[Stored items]
..............................
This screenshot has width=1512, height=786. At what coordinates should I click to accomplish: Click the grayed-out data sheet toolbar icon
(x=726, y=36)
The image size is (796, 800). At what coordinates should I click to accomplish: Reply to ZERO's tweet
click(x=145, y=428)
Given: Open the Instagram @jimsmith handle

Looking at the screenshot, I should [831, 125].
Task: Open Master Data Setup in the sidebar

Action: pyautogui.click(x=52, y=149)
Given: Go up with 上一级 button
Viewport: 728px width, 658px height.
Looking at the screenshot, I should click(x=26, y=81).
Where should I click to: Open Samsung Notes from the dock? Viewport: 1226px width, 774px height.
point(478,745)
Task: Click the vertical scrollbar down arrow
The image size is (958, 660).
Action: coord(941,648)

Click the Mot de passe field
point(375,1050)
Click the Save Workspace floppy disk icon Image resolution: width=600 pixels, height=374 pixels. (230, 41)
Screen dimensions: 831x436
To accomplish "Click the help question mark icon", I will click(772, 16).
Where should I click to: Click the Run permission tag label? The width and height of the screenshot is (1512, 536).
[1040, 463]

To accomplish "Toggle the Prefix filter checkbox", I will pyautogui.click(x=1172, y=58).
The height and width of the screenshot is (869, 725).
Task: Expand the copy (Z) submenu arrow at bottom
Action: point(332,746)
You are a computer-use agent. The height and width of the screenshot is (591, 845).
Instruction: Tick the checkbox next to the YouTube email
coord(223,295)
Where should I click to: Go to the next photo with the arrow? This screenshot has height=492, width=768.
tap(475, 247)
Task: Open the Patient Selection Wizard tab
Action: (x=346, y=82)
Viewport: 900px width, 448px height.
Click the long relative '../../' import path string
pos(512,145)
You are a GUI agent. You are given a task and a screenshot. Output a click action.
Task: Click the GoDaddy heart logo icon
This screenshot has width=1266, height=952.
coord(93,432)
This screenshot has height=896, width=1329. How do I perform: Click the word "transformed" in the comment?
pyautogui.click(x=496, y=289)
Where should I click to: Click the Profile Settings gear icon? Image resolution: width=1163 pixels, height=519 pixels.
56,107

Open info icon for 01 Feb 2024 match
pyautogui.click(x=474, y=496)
..............................
§ Exercise
Every entry shown above should be written out again without a single difference.

§ Task answer
This screenshot has width=1512, height=786. At what coordinates should I click to accomplish: Click the grayed-out data sheet toolbar icon
(x=726, y=36)
The image size is (796, 800). At what coordinates should I click to accomplish: Reply to ZERO's tweet
click(x=145, y=428)
Given: Open the Instagram @jimsmith handle

Looking at the screenshot, I should [831, 125].
Task: Open Master Data Setup in the sidebar

Action: pyautogui.click(x=52, y=149)
Given: Go up with 上一级 button
Viewport: 728px width, 658px height.
Looking at the screenshot, I should click(x=26, y=81).
Where should I click to: Open Samsung Notes from the dock? Viewport: 1226px width, 774px height.
point(478,745)
Task: Click the vertical scrollbar down arrow
The image size is (958, 660).
Action: coord(941,648)

Click the Mot de passe field
point(375,1050)
Click the Save Workspace floppy disk icon Image resolution: width=600 pixels, height=374 pixels. (230, 41)
Screen dimensions: 831x436
To accomplish "Click the help question mark icon", I will click(772, 16).
Where should I click to: Click the Run permission tag label? The width and height of the screenshot is (1512, 536).
[1040, 463]

To accomplish "Toggle the Prefix filter checkbox", I will pyautogui.click(x=1172, y=58).
The height and width of the screenshot is (869, 725).
Task: Expand the copy (Z) submenu arrow at bottom
Action: point(332,746)
You are a computer-use agent. The height and width of the screenshot is (591, 845).
Instruction: Tick the checkbox next to the YouTube email
coord(223,295)
Where should I click to: Go to the next photo with the arrow? This screenshot has height=492, width=768.
tap(475, 247)
Task: Open the Patient Selection Wizard tab
Action: (x=346, y=82)
Viewport: 900px width, 448px height.
Click the long relative '../../' import path string
pos(512,145)
You are a GUI agent. You are given a task and a screenshot. Output a click action.
Task: Click the GoDaddy heart logo icon
This screenshot has width=1266, height=952.
coord(93,432)
This screenshot has height=896, width=1329. How do I perform: Click the word "transformed" in the comment?
pyautogui.click(x=496, y=289)
Where should I click to: Click the Profile Settings gear icon? Image resolution: width=1163 pixels, height=519 pixels.
56,107

Open info icon for 01 Feb 2024 match
pyautogui.click(x=474, y=496)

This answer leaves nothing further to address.